Reproduce every one of the entries below verbatim, line for line.

* Start Data excerpts *

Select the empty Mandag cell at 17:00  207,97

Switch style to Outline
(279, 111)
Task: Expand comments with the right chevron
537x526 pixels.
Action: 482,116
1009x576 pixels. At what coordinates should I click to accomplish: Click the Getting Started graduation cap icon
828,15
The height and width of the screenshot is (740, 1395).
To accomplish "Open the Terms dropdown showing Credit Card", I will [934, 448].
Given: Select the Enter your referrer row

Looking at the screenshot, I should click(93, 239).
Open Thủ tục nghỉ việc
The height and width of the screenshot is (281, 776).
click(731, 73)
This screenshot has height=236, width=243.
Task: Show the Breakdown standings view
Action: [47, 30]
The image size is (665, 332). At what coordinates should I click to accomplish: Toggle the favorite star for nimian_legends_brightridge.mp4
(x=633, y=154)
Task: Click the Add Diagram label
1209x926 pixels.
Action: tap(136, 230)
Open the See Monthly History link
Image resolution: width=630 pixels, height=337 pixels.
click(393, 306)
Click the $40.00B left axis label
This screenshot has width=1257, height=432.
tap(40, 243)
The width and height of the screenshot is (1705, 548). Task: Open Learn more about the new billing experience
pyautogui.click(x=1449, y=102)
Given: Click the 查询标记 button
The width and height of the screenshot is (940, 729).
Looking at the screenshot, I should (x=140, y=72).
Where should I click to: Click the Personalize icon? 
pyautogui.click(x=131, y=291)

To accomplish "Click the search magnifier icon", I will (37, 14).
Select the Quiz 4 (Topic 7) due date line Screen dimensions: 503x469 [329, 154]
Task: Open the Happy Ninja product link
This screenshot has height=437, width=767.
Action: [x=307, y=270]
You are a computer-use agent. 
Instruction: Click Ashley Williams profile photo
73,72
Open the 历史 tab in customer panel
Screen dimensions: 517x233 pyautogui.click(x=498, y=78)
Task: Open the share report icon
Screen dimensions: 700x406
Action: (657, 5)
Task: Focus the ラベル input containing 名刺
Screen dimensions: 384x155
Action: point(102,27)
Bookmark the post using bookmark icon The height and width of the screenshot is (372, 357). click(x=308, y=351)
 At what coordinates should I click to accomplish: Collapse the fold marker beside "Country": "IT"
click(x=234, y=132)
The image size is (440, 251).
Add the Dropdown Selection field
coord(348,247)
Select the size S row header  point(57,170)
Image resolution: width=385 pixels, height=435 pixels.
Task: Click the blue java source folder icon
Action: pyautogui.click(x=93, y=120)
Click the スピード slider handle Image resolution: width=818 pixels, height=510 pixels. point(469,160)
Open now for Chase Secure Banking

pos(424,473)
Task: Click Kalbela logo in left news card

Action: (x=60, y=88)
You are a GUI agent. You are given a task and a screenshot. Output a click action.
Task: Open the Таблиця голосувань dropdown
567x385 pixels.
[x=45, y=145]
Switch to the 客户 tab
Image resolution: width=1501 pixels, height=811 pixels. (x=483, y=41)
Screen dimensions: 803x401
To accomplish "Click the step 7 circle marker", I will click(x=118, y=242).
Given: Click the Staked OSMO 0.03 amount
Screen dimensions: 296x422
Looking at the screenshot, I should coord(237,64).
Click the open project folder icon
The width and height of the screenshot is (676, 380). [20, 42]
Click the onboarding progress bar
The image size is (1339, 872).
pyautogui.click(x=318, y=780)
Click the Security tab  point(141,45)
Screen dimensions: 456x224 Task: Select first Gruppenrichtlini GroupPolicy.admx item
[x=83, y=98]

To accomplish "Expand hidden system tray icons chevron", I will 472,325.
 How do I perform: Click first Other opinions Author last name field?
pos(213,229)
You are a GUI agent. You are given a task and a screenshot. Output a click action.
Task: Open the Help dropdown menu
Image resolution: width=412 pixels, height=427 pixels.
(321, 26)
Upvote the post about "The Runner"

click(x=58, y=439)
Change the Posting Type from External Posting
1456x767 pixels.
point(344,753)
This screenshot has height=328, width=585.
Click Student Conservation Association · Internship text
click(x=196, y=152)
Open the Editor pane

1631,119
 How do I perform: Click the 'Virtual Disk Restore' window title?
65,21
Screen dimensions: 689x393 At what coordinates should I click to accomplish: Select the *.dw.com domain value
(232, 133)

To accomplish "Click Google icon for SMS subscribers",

* End Data excerpts *

> **Solution for this exercise**:
Select the empty Mandag cell at 17:00  207,97

Switch style to Outline
(279, 111)
Task: Expand comments with the right chevron
537x526 pixels.
Action: 482,116
1009x576 pixels. At what coordinates should I click to accomplish: Click the Getting Started graduation cap icon
828,15
The height and width of the screenshot is (740, 1395).
To accomplish "Open the Terms dropdown showing Credit Card", I will [934, 448].
Given: Select the Enter your referrer row

Looking at the screenshot, I should click(93, 239).
Open Thủ tục nghỉ việc
The height and width of the screenshot is (281, 776).
click(731, 73)
This screenshot has height=236, width=243.
Task: Show the Breakdown standings view
Action: [47, 30]
The image size is (665, 332). At what coordinates should I click to accomplish: Toggle the favorite star for nimian_legends_brightridge.mp4
(x=633, y=154)
Task: Click the Add Diagram label
1209x926 pixels.
Action: tap(136, 230)
Open the See Monthly History link
Image resolution: width=630 pixels, height=337 pixels.
click(393, 306)
Click the $40.00B left axis label
This screenshot has width=1257, height=432.
tap(40, 243)
The width and height of the screenshot is (1705, 548). Task: Open Learn more about the new billing experience
pyautogui.click(x=1449, y=102)
Given: Click the 查询标记 button
The width and height of the screenshot is (940, 729).
Looking at the screenshot, I should (x=140, y=72).
Where should I click to: Click the Personalize icon? 
pyautogui.click(x=131, y=291)

To accomplish "Click the search magnifier icon", I will (37, 14).
Select the Quiz 4 (Topic 7) due date line Screen dimensions: 503x469 [329, 154]
Task: Open the Happy Ninja product link
This screenshot has height=437, width=767.
Action: [x=307, y=270]
You are a computer-use agent. 
Instruction: Click Ashley Williams profile photo
73,72
Open the 历史 tab in customer panel
Screen dimensions: 517x233 pyautogui.click(x=498, y=78)
Task: Open the share report icon
Screen dimensions: 700x406
Action: (657, 5)
Task: Focus the ラベル input containing 名刺
Screen dimensions: 384x155
Action: point(102,27)
Bookmark the post using bookmark icon The height and width of the screenshot is (372, 357). click(x=308, y=351)
 At what coordinates should I click to accomplish: Collapse the fold marker beside "Country": "IT"
click(x=234, y=132)
The image size is (440, 251).
Add the Dropdown Selection field
coord(348,247)
Select the size S row header  point(57,170)
Image resolution: width=385 pixels, height=435 pixels.
Task: Click the blue java source folder icon
Action: pyautogui.click(x=93, y=120)
Click the スピード slider handle Image resolution: width=818 pixels, height=510 pixels. point(469,160)
Open now for Chase Secure Banking

pos(424,473)
Task: Click Kalbela logo in left news card

Action: (x=60, y=88)
You are a GUI agent. You are given a task and a screenshot. Output a click action.
Task: Open the Таблиця голосувань dropdown
567x385 pixels.
[x=45, y=145]
Switch to the 客户 tab
Image resolution: width=1501 pixels, height=811 pixels. (x=483, y=41)
Screen dimensions: 803x401
To accomplish "Click the step 7 circle marker", I will click(x=118, y=242).
Given: Click the Staked OSMO 0.03 amount
Screen dimensions: 296x422
Looking at the screenshot, I should coord(237,64).
Click the open project folder icon
The width and height of the screenshot is (676, 380). [20, 42]
Click the onboarding progress bar
The image size is (1339, 872).
pyautogui.click(x=318, y=780)
Click the Security tab  point(141,45)
Screen dimensions: 456x224 Task: Select first Gruppenrichtlini GroupPolicy.admx item
[x=83, y=98]

To accomplish "Expand hidden system tray icons chevron", I will 472,325.
 How do I perform: Click first Other opinions Author last name field?
pos(213,229)
You are a GUI agent. You are given a task and a screenshot. Output a click action.
Task: Open the Help dropdown menu
Image resolution: width=412 pixels, height=427 pixels.
(321, 26)
Upvote the post about "The Runner"

click(x=58, y=439)
Change the Posting Type from External Posting
1456x767 pixels.
point(344,753)
This screenshot has height=328, width=585.
Click Student Conservation Association · Internship text
click(x=196, y=152)
Open the Editor pane

1631,119
 How do I perform: Click the 'Virtual Disk Restore' window title?
65,21
Screen dimensions: 689x393 At what coordinates should I click to accomplish: Select the *.dw.com domain value
(232, 133)

To accomplish "Click Google icon for SMS subscribers",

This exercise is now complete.